Thomas Huyberechts confirme : "Il y a beaucoup d’autres endroits où on peut aller mettre des panneaux, des panneaux solaires et donc nous, ce qu’on demande clairement, c’est un moratoire sur les permis agrivoltaïque. C’est-à-dire que tant qu’on n’a pas trouvé des conditions et qu’on n’est pas tous d’accord sur comment on peut les mettre, c’est qu’on interdise clairement les nouveaux permis en Wallonie."
Le gouvernement wallon a sorti, en mars dernier, une circulaire sur le sujet. Contacté, le cabinet du vice-président wallon et ministre de l'Economie Willy Borsus (MR) nous répond : "Ma volonté est bien de conserver le principe consistant à privilégier l’installation photovoltaïque intégrée dans le paysage et qui n’a pas d’impact sur l’occupation du sol. Le développement des installations photovoltaïques en toiture, en élévation, ou encore en couverture de surfaces minéralisées (voirie, parking, espace de stockage, etc.) doit en effet être poursuivi et intensifié, le potentiel disponible étant encore considérable. C’est, pour moi, la voie qu’il faut impérativement privilégier."

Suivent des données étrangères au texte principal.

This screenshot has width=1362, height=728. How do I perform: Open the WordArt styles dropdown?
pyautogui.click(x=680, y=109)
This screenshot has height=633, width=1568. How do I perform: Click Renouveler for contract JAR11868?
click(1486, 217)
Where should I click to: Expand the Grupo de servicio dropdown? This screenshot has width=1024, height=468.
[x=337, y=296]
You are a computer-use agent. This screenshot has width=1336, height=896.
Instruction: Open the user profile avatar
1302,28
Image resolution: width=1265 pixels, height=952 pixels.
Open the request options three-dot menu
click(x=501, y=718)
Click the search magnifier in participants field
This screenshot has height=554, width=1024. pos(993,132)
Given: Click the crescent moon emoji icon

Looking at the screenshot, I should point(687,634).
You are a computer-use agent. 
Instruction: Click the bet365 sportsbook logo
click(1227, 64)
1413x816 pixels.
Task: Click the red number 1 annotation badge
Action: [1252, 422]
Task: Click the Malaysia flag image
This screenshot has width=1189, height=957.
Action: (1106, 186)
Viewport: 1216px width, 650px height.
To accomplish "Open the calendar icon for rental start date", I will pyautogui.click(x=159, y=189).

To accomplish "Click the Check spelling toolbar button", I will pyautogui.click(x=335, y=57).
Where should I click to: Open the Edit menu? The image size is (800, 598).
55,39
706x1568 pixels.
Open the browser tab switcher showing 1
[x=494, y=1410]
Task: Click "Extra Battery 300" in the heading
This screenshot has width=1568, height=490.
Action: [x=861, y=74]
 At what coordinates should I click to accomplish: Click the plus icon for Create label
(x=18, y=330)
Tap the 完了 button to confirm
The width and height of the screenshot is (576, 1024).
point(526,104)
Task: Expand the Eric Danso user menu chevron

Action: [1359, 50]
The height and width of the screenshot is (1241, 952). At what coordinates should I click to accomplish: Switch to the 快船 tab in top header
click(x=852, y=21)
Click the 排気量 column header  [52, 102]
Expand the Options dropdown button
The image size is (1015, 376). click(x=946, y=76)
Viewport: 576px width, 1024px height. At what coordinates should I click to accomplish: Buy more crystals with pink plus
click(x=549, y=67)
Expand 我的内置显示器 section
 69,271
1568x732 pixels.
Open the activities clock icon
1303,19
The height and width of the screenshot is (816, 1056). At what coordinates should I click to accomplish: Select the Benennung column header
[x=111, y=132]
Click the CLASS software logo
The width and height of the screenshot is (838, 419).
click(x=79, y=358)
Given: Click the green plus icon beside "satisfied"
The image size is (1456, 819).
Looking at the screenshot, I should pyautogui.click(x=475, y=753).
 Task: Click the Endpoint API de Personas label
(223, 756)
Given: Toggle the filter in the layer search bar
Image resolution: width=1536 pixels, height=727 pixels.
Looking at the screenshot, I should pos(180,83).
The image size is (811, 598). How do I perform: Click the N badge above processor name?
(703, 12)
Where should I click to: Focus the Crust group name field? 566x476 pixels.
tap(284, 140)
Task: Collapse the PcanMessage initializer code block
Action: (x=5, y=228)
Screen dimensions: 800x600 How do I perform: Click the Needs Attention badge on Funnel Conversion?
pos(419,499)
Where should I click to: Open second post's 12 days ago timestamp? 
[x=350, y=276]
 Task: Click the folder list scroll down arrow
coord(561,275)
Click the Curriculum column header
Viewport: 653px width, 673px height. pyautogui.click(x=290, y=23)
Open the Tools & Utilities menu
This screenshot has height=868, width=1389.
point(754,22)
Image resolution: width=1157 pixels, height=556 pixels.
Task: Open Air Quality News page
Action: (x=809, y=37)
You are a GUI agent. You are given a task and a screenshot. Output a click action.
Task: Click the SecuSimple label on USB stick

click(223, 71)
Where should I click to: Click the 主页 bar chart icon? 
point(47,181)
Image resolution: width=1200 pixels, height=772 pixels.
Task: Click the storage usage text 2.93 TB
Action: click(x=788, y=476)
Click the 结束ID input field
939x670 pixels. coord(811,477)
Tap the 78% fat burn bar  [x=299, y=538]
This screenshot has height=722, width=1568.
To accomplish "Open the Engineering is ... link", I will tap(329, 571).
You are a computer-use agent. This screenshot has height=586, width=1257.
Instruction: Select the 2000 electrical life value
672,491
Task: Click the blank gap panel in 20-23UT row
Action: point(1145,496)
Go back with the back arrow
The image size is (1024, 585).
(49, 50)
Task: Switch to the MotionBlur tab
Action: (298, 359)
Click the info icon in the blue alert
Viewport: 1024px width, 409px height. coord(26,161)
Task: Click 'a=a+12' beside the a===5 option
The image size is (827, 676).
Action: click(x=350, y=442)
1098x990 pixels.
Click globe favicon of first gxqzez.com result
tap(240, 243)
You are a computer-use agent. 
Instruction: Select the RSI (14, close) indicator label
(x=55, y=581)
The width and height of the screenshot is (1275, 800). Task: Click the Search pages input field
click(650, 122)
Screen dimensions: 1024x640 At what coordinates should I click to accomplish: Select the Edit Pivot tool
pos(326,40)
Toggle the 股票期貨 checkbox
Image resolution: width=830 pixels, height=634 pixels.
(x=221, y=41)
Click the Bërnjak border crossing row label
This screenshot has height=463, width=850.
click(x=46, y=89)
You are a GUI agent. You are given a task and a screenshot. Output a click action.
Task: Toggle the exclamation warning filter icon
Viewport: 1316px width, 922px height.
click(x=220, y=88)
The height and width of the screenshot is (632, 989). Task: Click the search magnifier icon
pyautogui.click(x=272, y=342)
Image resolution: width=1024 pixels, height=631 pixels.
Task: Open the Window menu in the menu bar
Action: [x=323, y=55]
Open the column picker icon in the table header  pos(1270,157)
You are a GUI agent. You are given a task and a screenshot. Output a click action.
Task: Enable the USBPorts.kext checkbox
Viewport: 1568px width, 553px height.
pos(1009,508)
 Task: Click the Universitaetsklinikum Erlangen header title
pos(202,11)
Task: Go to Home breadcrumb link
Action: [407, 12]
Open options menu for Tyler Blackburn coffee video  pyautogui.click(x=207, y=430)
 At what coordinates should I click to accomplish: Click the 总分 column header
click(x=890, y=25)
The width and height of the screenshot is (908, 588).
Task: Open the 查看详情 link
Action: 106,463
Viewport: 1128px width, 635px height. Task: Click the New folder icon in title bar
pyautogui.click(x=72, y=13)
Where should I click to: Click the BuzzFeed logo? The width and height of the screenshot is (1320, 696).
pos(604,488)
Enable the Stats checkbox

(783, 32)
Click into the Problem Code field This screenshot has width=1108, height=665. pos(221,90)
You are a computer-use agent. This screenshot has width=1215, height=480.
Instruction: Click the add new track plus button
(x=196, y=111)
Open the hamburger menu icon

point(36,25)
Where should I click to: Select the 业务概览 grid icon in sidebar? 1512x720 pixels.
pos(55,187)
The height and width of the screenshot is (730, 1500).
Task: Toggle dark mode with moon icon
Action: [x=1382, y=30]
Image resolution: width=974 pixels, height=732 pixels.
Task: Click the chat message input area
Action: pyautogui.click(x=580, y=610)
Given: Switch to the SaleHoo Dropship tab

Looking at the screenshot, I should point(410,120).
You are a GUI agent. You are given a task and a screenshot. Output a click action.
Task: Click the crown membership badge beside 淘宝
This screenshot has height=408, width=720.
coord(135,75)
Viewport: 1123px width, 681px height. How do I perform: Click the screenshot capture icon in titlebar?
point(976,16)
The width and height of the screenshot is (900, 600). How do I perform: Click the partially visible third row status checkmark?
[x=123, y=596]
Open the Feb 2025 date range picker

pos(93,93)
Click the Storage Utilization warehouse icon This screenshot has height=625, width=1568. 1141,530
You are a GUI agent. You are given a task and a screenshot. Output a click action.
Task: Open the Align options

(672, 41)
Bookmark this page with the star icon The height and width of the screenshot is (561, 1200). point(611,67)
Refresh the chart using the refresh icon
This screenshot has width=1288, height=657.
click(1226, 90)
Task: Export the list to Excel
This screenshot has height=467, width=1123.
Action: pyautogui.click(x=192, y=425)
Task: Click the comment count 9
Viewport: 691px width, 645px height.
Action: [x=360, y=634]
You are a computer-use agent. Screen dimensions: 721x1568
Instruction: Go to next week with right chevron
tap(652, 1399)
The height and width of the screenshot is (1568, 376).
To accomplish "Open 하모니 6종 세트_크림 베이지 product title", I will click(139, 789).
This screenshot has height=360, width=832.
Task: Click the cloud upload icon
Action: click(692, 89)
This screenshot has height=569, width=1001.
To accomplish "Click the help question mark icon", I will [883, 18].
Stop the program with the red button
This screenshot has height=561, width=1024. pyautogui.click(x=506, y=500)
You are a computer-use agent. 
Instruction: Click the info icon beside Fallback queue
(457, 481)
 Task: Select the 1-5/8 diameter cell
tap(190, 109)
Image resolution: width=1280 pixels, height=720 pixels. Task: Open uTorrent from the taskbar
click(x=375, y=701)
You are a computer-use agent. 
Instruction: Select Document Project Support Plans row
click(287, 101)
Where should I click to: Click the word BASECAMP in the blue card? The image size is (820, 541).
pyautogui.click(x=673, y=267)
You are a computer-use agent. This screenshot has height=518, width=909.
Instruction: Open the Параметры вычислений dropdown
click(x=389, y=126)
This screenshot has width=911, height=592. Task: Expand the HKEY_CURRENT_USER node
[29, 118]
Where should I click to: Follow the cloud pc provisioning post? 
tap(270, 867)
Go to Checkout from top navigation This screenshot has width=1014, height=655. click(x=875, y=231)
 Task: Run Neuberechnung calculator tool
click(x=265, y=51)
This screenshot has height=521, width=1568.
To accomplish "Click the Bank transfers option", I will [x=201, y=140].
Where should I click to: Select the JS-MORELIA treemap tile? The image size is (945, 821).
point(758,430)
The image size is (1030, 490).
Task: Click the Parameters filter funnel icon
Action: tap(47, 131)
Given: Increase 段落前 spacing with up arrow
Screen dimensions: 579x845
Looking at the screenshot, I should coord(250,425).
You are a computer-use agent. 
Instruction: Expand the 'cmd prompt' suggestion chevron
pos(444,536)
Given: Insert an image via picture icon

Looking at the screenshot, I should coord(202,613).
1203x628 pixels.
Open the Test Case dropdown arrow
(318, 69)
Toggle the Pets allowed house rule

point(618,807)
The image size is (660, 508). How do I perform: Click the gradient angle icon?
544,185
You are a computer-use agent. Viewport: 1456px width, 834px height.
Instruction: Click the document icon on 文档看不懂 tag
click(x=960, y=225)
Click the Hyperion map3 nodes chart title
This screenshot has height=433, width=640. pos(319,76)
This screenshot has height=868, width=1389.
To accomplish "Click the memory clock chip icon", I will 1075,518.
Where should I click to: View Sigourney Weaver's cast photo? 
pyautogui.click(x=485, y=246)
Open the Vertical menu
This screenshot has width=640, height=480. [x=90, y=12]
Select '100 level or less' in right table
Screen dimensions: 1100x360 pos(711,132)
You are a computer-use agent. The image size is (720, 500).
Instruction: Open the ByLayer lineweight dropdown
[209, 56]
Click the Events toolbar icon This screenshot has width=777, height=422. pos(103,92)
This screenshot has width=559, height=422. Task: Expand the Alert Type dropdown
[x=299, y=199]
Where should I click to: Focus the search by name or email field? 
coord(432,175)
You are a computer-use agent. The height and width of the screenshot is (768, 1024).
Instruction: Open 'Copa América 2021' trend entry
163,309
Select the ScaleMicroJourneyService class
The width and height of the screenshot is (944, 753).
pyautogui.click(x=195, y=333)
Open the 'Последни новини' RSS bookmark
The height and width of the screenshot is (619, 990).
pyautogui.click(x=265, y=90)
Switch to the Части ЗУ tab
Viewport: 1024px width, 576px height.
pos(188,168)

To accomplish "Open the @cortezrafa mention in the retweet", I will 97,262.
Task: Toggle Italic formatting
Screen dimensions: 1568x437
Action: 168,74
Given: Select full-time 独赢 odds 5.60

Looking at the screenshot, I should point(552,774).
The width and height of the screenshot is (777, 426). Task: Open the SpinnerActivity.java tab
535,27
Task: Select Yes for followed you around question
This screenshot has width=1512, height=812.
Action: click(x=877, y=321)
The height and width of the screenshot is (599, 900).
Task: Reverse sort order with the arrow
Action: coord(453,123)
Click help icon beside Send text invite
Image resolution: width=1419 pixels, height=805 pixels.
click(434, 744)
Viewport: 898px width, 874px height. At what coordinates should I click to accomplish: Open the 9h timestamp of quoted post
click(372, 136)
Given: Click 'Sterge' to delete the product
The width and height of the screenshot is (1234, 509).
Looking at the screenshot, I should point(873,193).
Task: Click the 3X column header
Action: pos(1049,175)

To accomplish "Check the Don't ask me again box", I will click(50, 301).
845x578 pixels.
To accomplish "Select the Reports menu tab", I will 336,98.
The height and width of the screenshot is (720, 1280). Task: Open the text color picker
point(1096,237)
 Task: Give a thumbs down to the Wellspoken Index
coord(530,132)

Le ministre ajoute : "En outre, la circulaire précise prévoit qu’il est possible d‘utiliser des sites où il est démontré que la qualité agronomique du sol est médiocre. Ceci permettra d’utiliser des espaces impropres à la production agricole tels des parkings, d’anciennes décharges ou d’autres terrains dégradés. En vue de faire face aux défis de la diversification des sources de production d’énergie, il a toutefois été jugé par le gouvernement que l’expérimentation et les investissements innovants peuvent être admis : la circulaire prévoit dès lors une ouverture à des projets pilotes comportant un champ photovoltaïque au sol, développés en lien avec le monde de la recherche et l’innovation. Si ces dispositifs agrivoltaïques répondent potentiellement à une volonté politique de soutenir la production d’énergie renouvelable, ils peuvent également constituer, sous des conditions strictes d’encadrement, des leviers en faveur des agriculteurs."
Même son de cloche du côté du cabinet du ministre de l'Energie et des Infrastructures Philippe Henry (Ecolo) : "Le gouvernement wallon opte pour équiper des surfaces déjà artificialisées ou les toits des bâtiments existants, pas pour des champs de panneaux".
Les prix étaient déjà inaccessibles pour des agricultrices ou des agriculteurs. Ils le sont encore plus maintenant et la situation est catastrophique.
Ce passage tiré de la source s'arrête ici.